The one thing that i always find amusing living in Canada is that when the first bit of winter
arrives, everyone forgets how to drive!
The number of vehicles you see in the ditch on the side of the highway is crazy!!
Black ice is a big contributor for these events!
And the funny thing is they warn you on all the radio stations to slow down and be careful...

Andrew


----------



## Ken I (Jun 26, 2012)

Yes - hitting a patch of black ice is pretty much the same thing as aquaplaning.

Most ABS systems allow lockup below some speed (typically about 20kmh) this serves two purposes..

1) On loose surfaces like gravel and sand, lockup works better than the ABS over the last portion of the stop.

2) If you do throw it away, lockup is desirable as the car will carry on its trajectory and not suddenly shoot off in some arbitary direction (once a car is sideways the wheels are going to go below the ABS speed limit and lockup is possible).

Its standard practice to lockup on the racetrack if you lose it. I learned that the hard way when I knew I should have pounded the brake to the floor but my ego told me I could handle it - well I couldn't and the car suddenly shot me into the wall - damn - you don't really notice how fast those things are going by until it suddenly comes at you - AAARRGGGHHH.

As you say you pretty much shouldn't do anything other than coast and steer.
The problem is people panic and hit the brakes - it only takes a touch and your zero grip wheels stop more or less instantly - the problem is touchdown - invariably one wheel makes contact with the road - usually a front wheel - and its stopped - the inertia to get it turning again is sufficient to start the car into a spin (the other three wheels being frictionless at that instant) and away you go.

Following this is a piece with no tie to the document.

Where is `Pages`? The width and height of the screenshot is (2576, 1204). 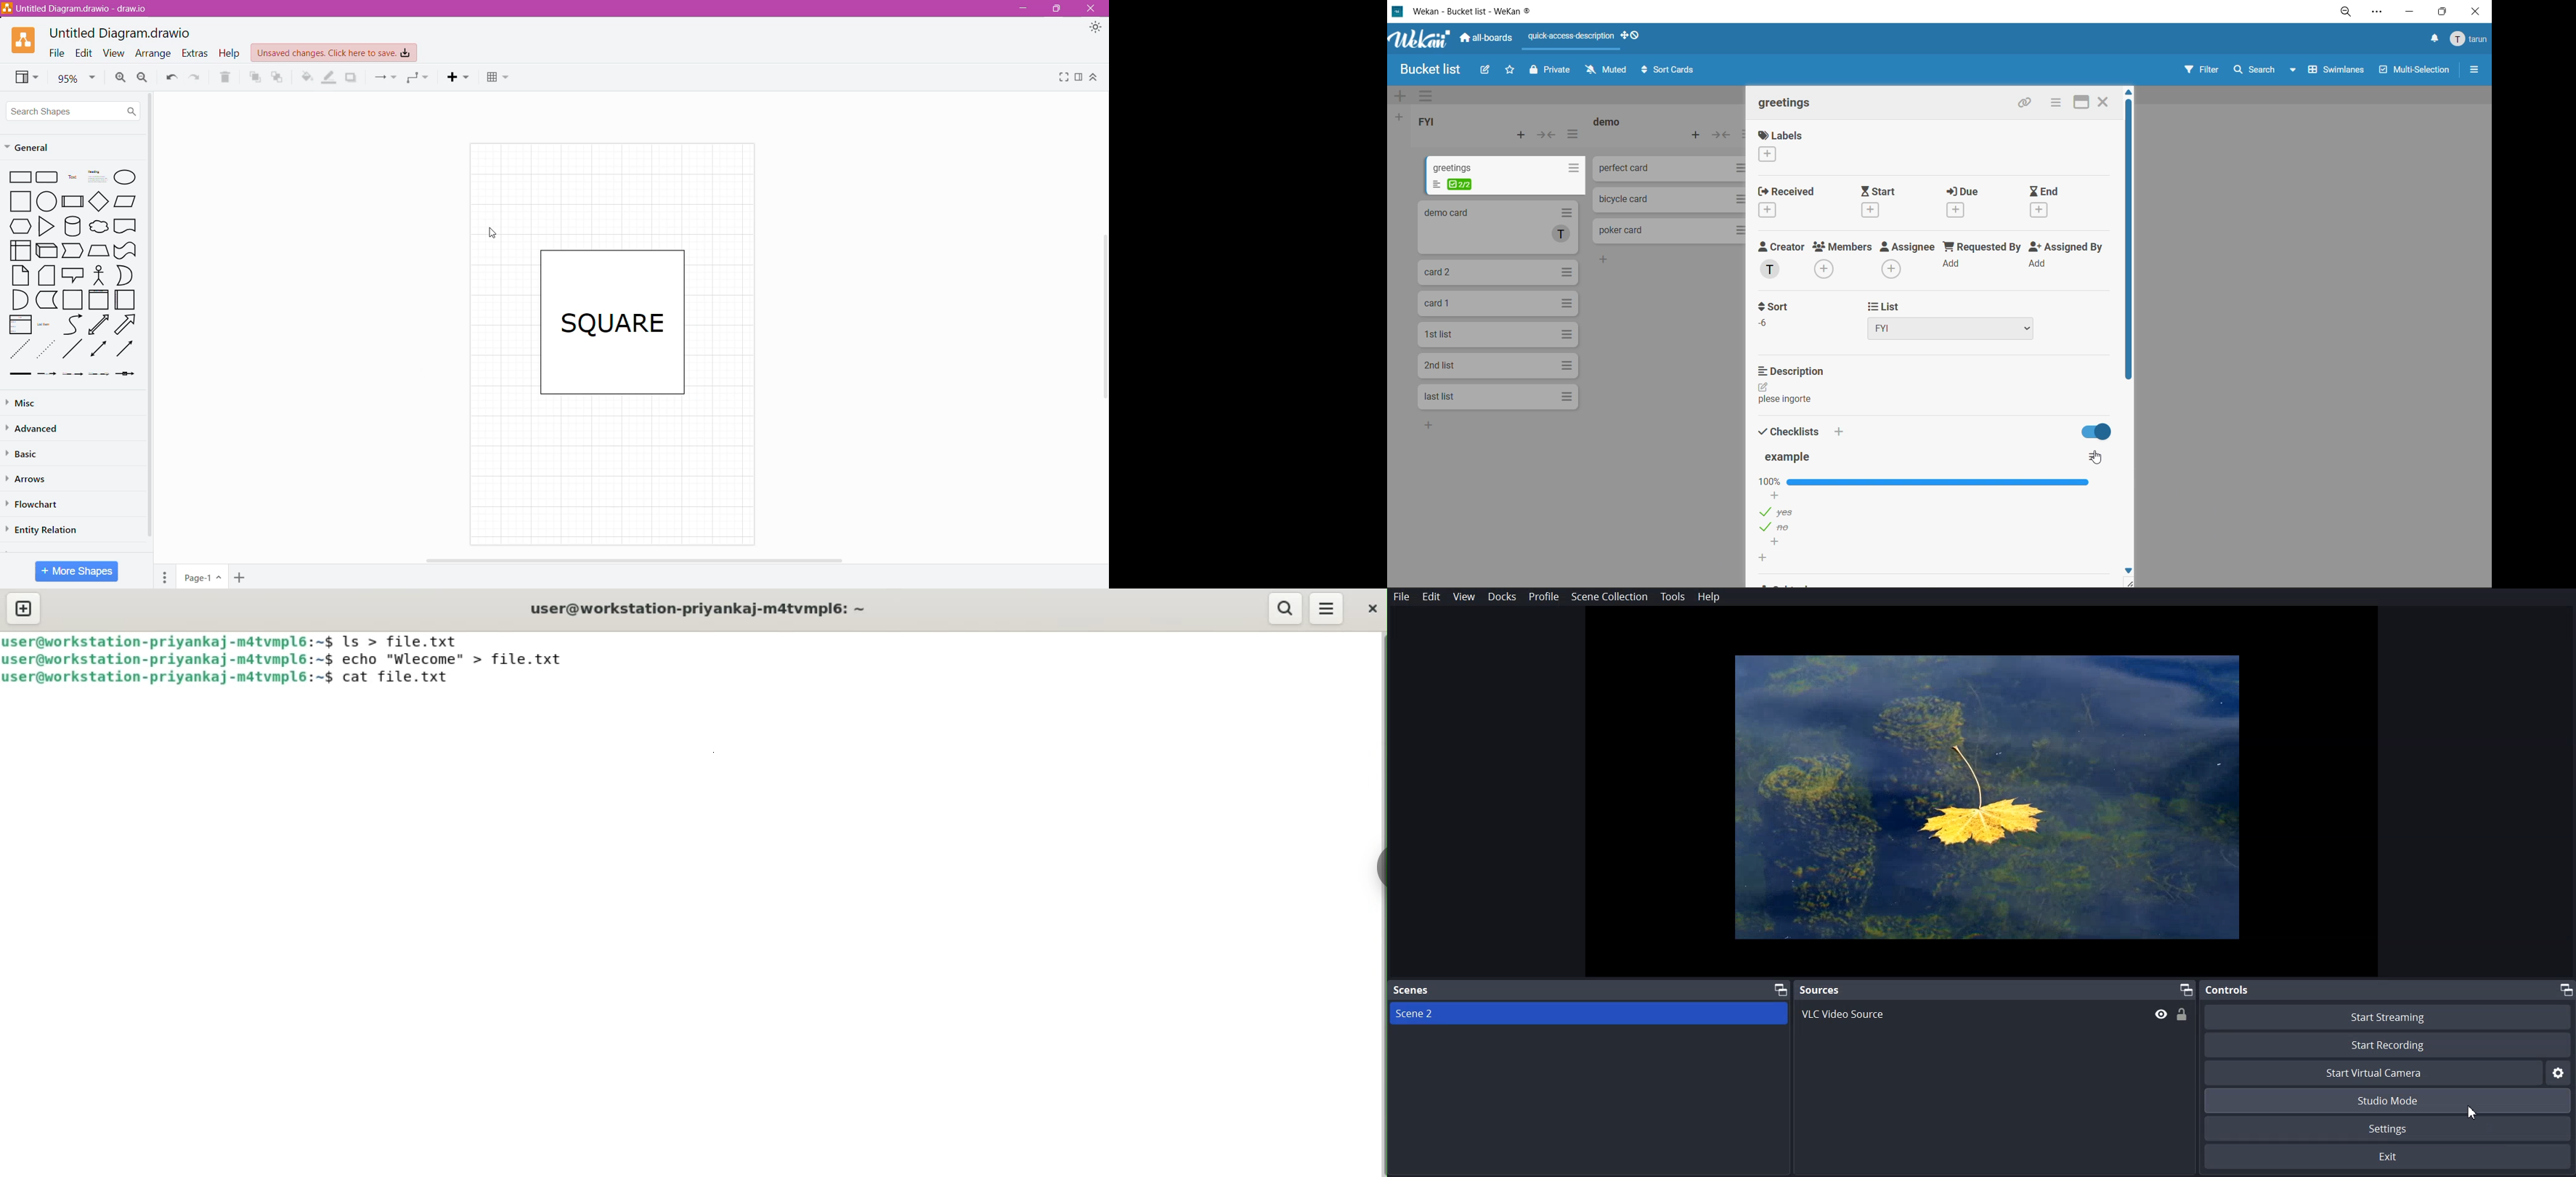
Pages is located at coordinates (165, 576).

And as you know this happens in a very short space of time. 

Fun fun fun...

Ken

P.S. Andrew you used to live here - same thing in South Africa - the first heavy rains and the roads are littered with car wrecks.

I drove 240km in a heavy downpour the other day and in that time I saw 6 wrecks all of them single cars on their roof on in the wall / ditch / Armco - I would imagine there were more that had been cleared away by the time I drove past - can you imagine this lot on ice ?

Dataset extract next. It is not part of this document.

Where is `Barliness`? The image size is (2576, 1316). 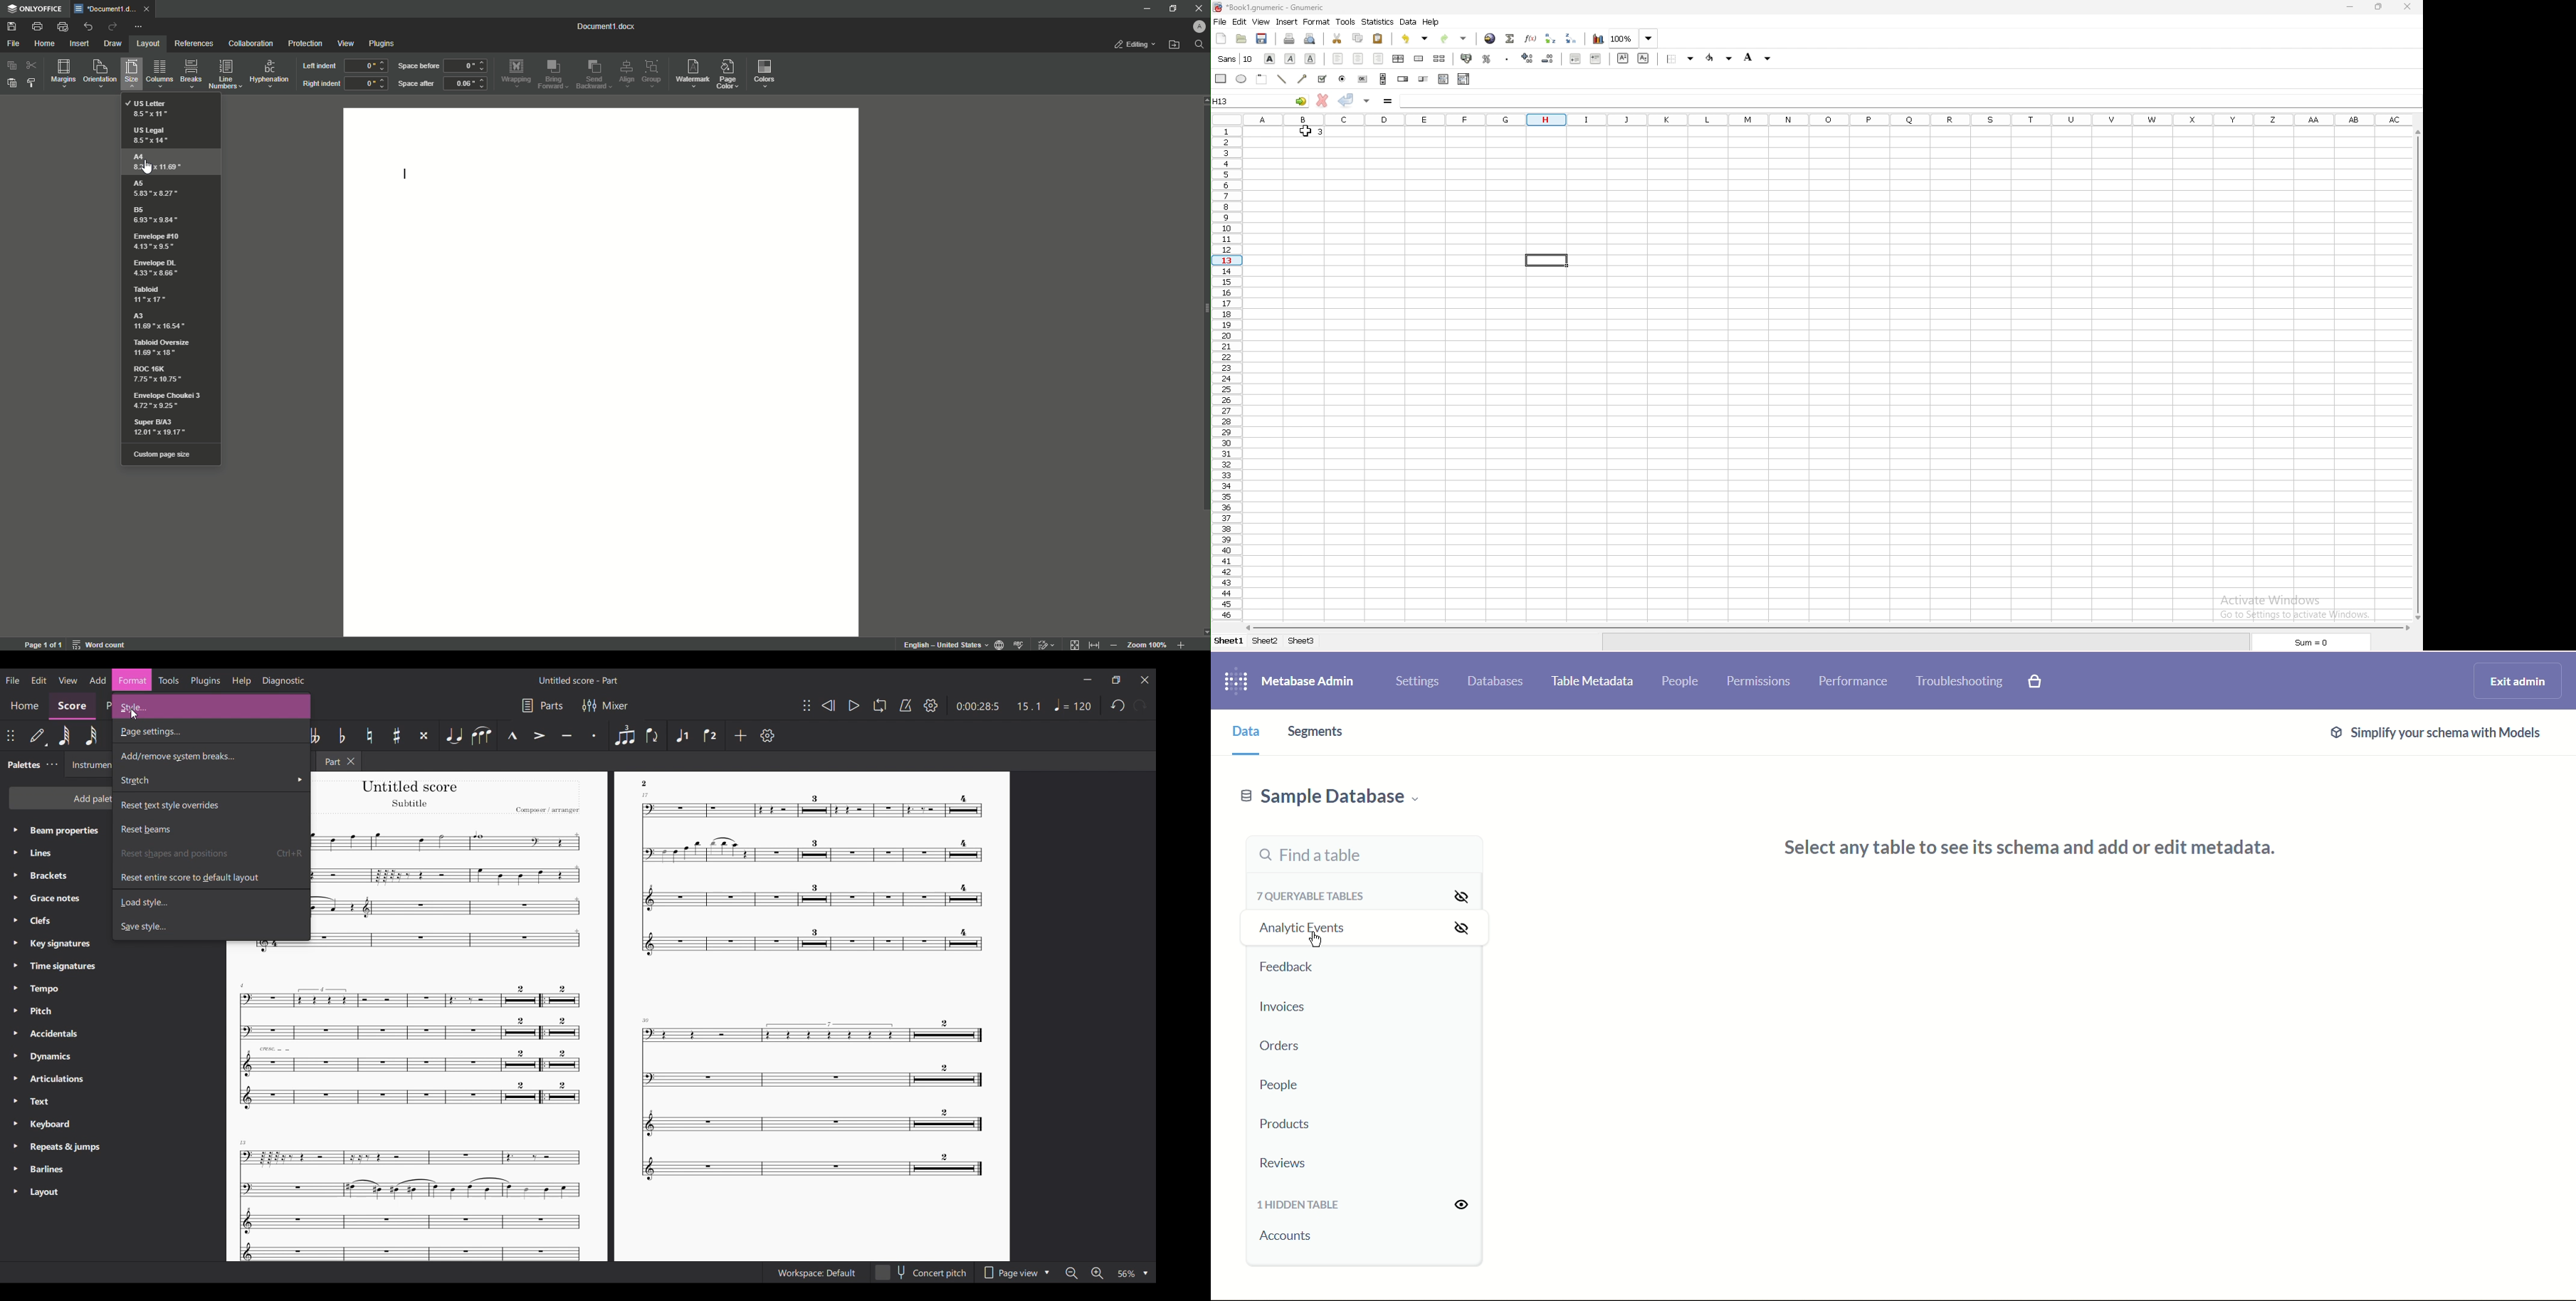 Barliness is located at coordinates (49, 1168).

Sorry I didn't mean to Hijack your thread - I'll shut up now.


----------



## steamer (Jun 26, 2012)

"......everyone forgets how to drive!
The number of vehicles you see in the ditch on the side of the highway is crazy!!
Black ice is a big contributor for these events!
And the funny thing is they warn you on all the radio stations to slow down and be careful..."

YUP!
 :big:


----------



## Rayanth (Jun 26, 2012)

I live in the Seattle region. it rains more than half the year. yet, if we have rain one day, then a nice sunny day, and the next day it rains - everyone forgot how to drive in the rain. It is standard practice in this area, apparently, that when you see the FIRST drop of rain hit your windshield, SLAM on the brakes, cut your speed at least in half, and turn the windshield wipers to full speed. Never-mind the ground isn't even wet yet, and it's barely even sprinkling...

Snow is worse, we get it a few days a year in my particular area, but when it does snow it sticks around for a week or two. People seem to think it's better to *speed up* in the snow, and make sudden moves.

Driving on snow is like walking on ice in sneakers. Make no sudden changes, and you'll be fine. Nobody seems to get this.

- Ryan


----------



## purpleknif (Jun 26, 2012)

Me & my co driver were the 1970 SCCA pro rally champions. One year Stig Boomqvist was at the P.O.R in Michigan. At that time he was a several time world champ. FWD was just coming in at that time except for Saab who already had it for years. We asked him which was better, front or rear drive. His answer, neither is better, they're just different. About 2 years later John Buffum showed up with his (at that time) $40,000 Audi Quattro. That's when the "pro series" died.


----------



## rake60 (Jun 26, 2012)

Living in the Pennsylvania mountains, I prefer Jeeps.

The 2011 Jeep Compass I own will hydroplane very easily with it's short wheelbase and
and fat foot print for it's weight. 
It does great in snow but when it comes to ice, you are better off to disable
the automatic traction control and just drive at a safe speed.

And then, there are the Invincible 4WD Owners who can go anywhere on ice because
THEY own a 4WD.

Four Wheel Drive is great for getting you going, but it doesn't a bit of good for getting
you STOPPED! 

Rick


----------